Is Donald Trump the Cost-Benefit President?
For decades, presidential executive orders have required economic analysis to accompany federal regulations. For just as long, federal agencies’ adherence has been a giant disappointment. But that’s beginning to change due to several unprecedented steps taken by President Trump. Take the Office of Management and Budget (OMB), which will soon release updated estimates of the cost savings achieved from the administration’s deregulatory efforts. This reporting hasn’t received much attention, but it could usher in a new era of evidence-based federal policy.
In 1981, Ronald Reagan issued a pivotal presidential executive order requiring cost-benefit analysis for major regulations. This was supposed to force agencies to assess the inherent and inevitable economic tradeoffs associated with regulating, rather than basing policy on fanciful hopes and aspirations. Federal agencies instead developed a series of ad hoc reporting practices to justify their regulations. They called the reports they produced “cost-benefit analysis,” but they were little more than marketing gimmicks designed to justify preordained policy conclusions.
One would have expected academic economists, who are trained to assess such things, to cry foul. Instead, perhaps drawn by the allure of power and influence, many economists became little more than rubber stamps for the government’s nonsensical practices. Reagan’s executive order did little to introduce economics into regulators’ decision making. It did create new constituencies of bureaucrats and academics who made entire careers off of lending a veneer of academic respectability to the government’s analytical charade.
Nowhere is that charade more evident than in an annual report on regulations that OMB — until recently — issued. Year after year, the report made the unsubstantiated claim that federal regulations produce more benefits than costs. But it was only able to make this claim by ignoring one of the most central concepts in all of economics: the opportunity cost of capital.

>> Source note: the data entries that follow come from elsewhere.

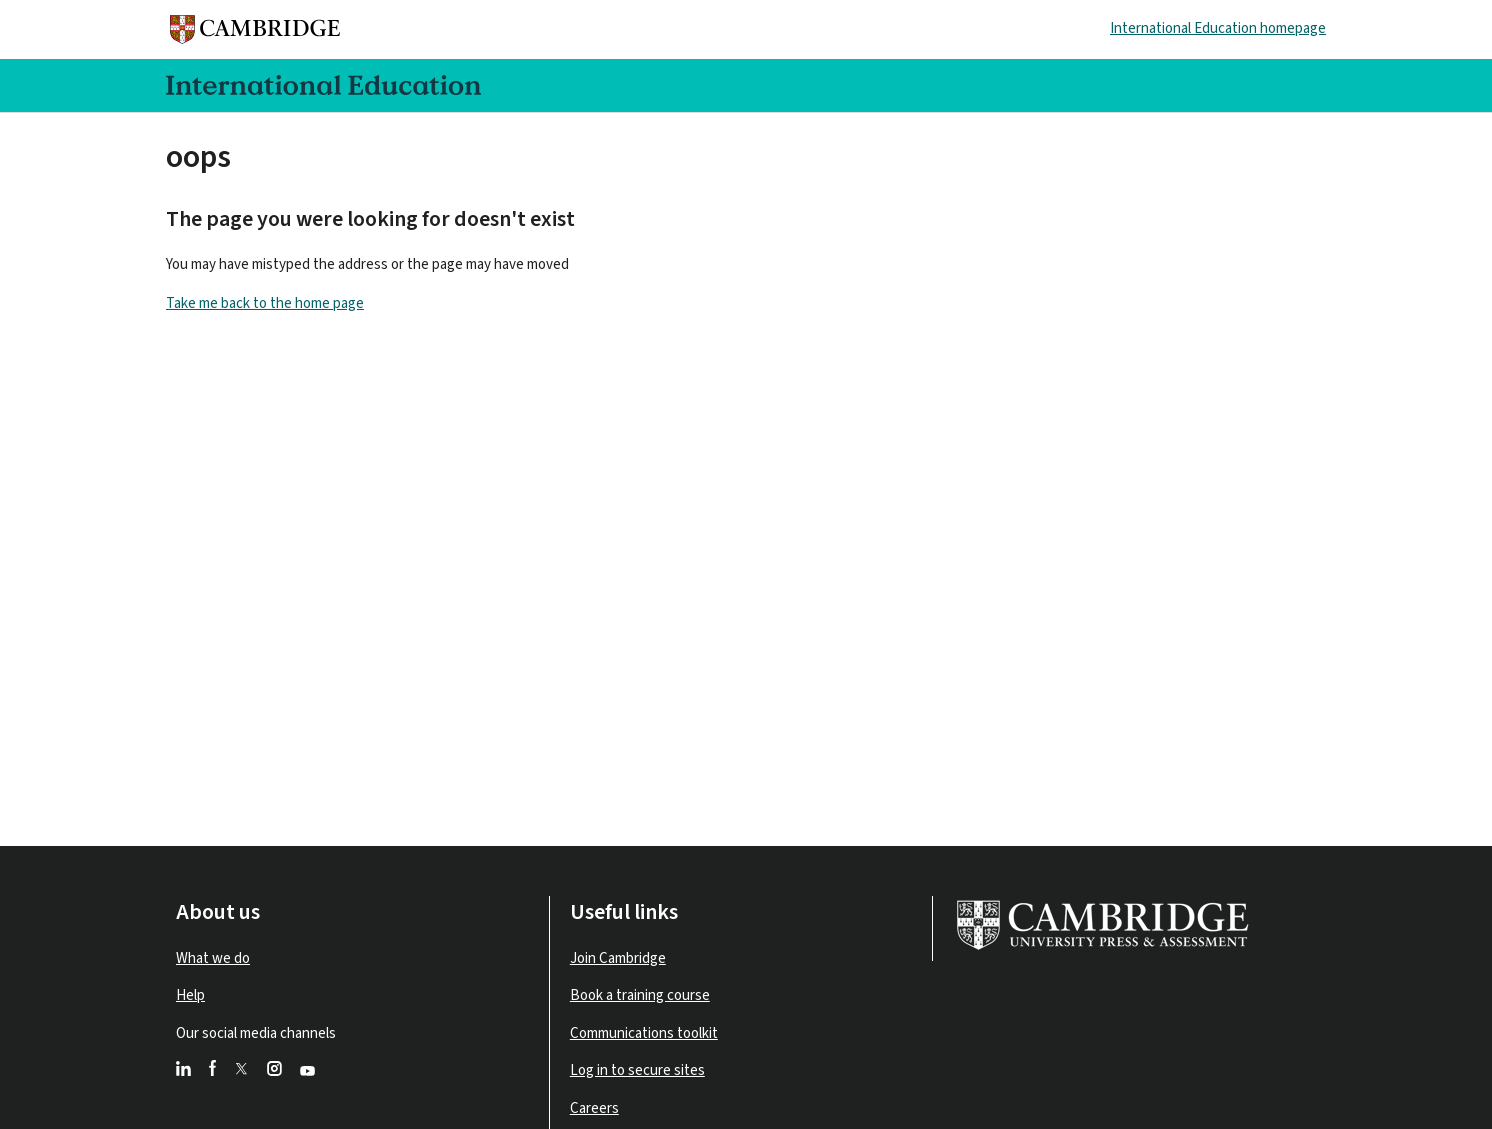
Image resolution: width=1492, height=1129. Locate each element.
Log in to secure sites (637, 1070)
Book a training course (640, 995)
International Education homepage (1218, 28)
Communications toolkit (644, 1033)
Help (190, 995)
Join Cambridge (618, 958)
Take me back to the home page (265, 303)
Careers (594, 1108)
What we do (213, 958)
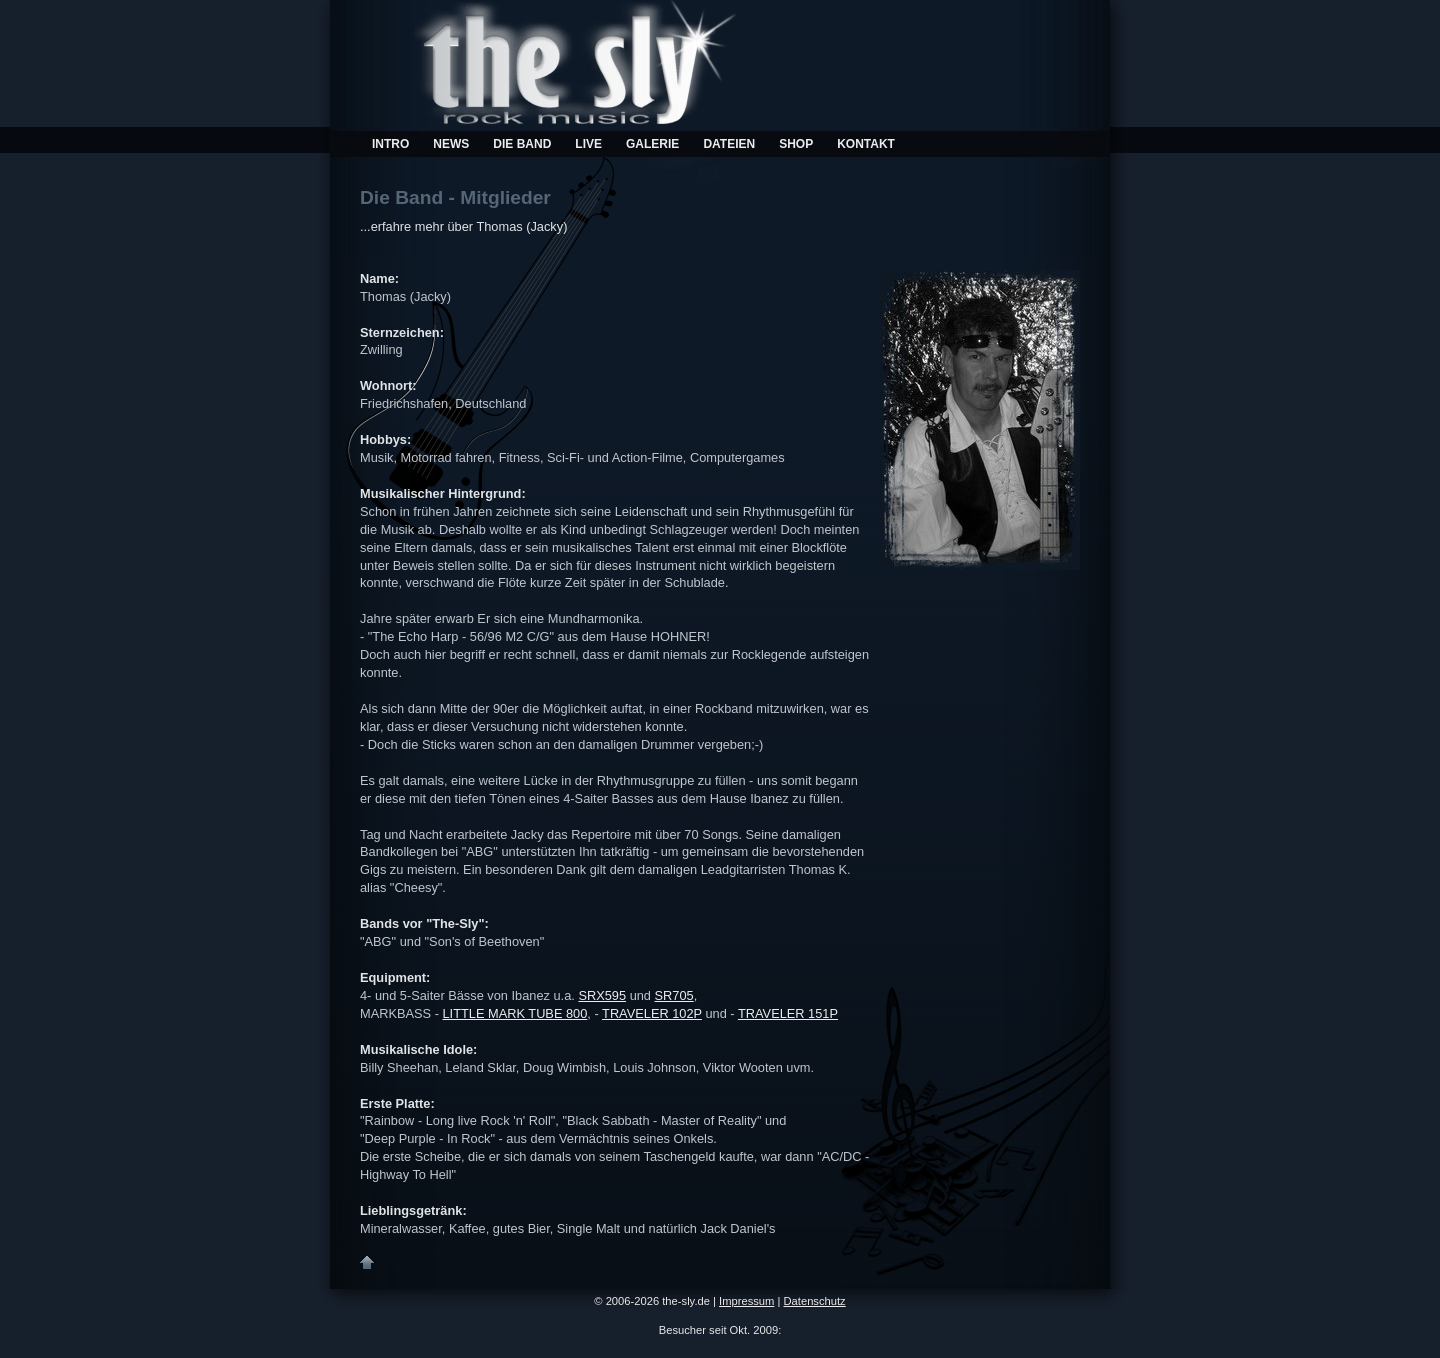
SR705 (674, 995)
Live (588, 144)
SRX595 (602, 995)
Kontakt (866, 144)
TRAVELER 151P (788, 1013)
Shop (796, 144)
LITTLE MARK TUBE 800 (515, 1013)
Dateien (729, 144)
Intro (390, 144)
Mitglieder (505, 197)
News (451, 144)
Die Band (522, 144)
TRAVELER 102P (652, 1013)
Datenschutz (815, 1301)
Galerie (652, 144)
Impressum (746, 1301)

For example, if a regulation produced environmental benefits that individuals psychologically valued at $1 million, but displaced $500,000 worth of capital investment, the OMB report would claim that the rule improves Americans’ welfare. But a $500,000 investment — what society gives up to implement the regulation — can eventually grow into much more than $1 million. These returns could be used to finance any number of valuable social investments, including those that protect public health or the environment.
Such a regulation should fail a cost-benefit test over the long term, because it is inefficient, but these unseen future opportunity costs were ignored by OMB.
To his credit, President Trump’s OMB has put a stop to these reports. While they did include some useful information, their primary effect was to mislead journalists and the public into thinking the federal regulatory system is an unambiguous success.
Trump also issued an executive order in 2017 requiring that on balance, new regulations produce no net cost increase. This meant that if a new rule added to the monumental compliance costs Americans already face, a deregulatory effort would have to be initiated to offset the additional cost. While compliance from regulators hasn’t been perfect, the policy represents a huge step forward because it redirects agency attention towards economic efficiency. Perhaps as a result, it is being followed up with meaningful reporting of greater analytical rigor than in the past.
Critics argue that under the new approach, the benefits of regulation go overlooked, but they misunderstand economic theory. Costs and benefits are mirror images of one another. If a regulation (or a deregulatory action) produces more in financial benefits than costs, it saves money on balance. Any such policy should be allowed under a regulatory cost cap system.
In fact, the Trump administration’s approach to measuring costs and benefits is more comprehensive than what’s been done in the past. It is homing in on the largest, most long-lasting impacts of rulemaking: those affecting investment over time. Previous administrations focused on feel-good intentions while ignoring the broader economic ramifications of regulating.
The approach appears to be bearing fruit. Most recently, the Office of Inspector General (OIG) for the Environmental Protection Agency (EPA) announced that EPA achieved annualized cost savings of $21.5 million in fiscal year 2017 and $75.1 million in FY 2018. A new-and-improved annual report from OMB includes similar figures, estimating that executive branch agencies achieved cumulative net cost savings of $23 billion in FY 2018.
These incremental improvements in efficiency may seem small relative to the size of the economy, but through investment and reinvestment, they have the potential to generate far greater gains for society than the short-sighted fashionable issues-of-the-day agencies usually prioritize.
OMB’s FY 2019 cost savings estimates should be out soon. While not all regulations will be accounted for, this nonetheless constitutes major progress. Agencies like the EPA are taking other proactive steps. Its offices plan to issue self-binding regulations that will force the agency to commit to cost-benefit principles going forward. Together, the new OMB report and EPA OIG report offer a roadmap for how this cost-benefit balancing could look in the future.
Presidents from Reagan to Obama made good intentions, not results, the centerpiece of their regulatory agendas. While the implementation of Trump’s reforms has been challenging, his changes represent a major milestone in the advancement of evidence-based regulating. Rolling back the new cost caps and cost savings reporting would turn the country back to the regulatory dark ages that preceded this administration.
There remains much progress to be made, but one president has done more to champion the cost-benefit state than any other in recent memory. His name is Donald Trump.
James Broughel is a senior research fellow with the Mercatus Center at George Mason University.